START INFORMATION SUPPLIED

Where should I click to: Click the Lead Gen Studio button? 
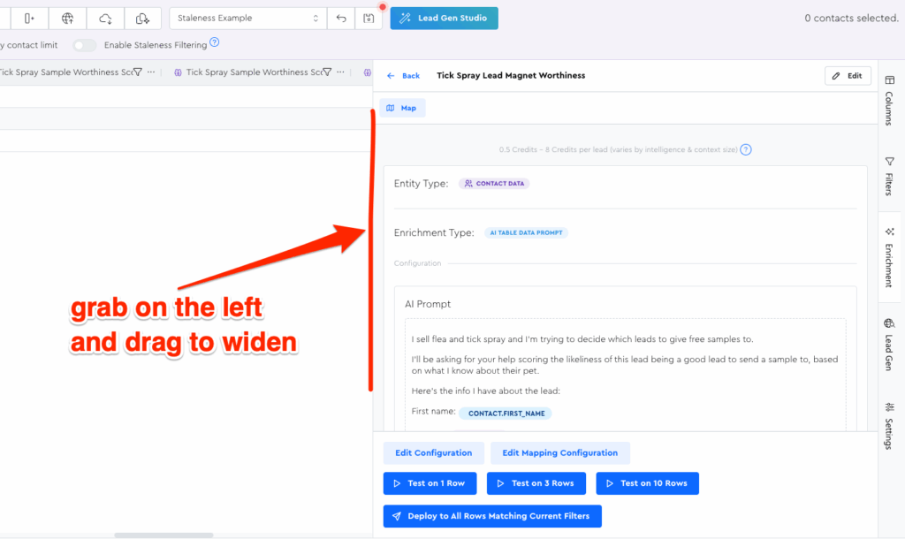point(445,19)
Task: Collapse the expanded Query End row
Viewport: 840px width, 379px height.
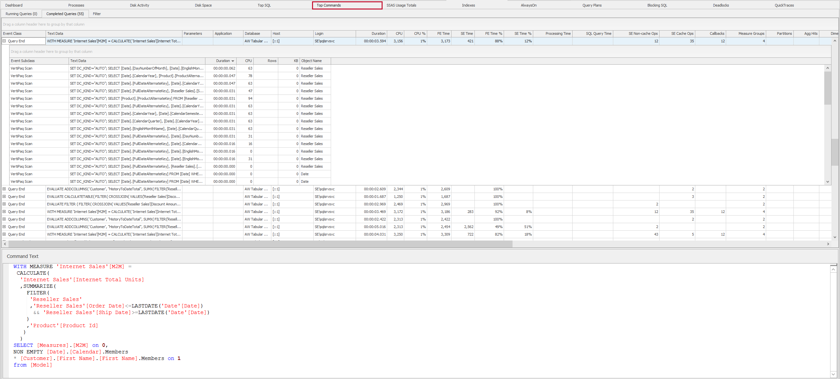Action: 4,41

END INFORMATION SUPPLIED

» **JOB**
Put all of the data above into a two-column CSV with the headers input and output, giving each text and its answer a row of their own, with every field in quotes and line breaks replaced by spaces. Leave the pictures out.

» **EXERCISE RESPONSE**
input,output
"Where should I click to: Click the Lead Gen Studio button?","point(445,19)"
"Task: Collapse the expanded Query End row Viewport: 840px width, 379px height.","Action: 4,41"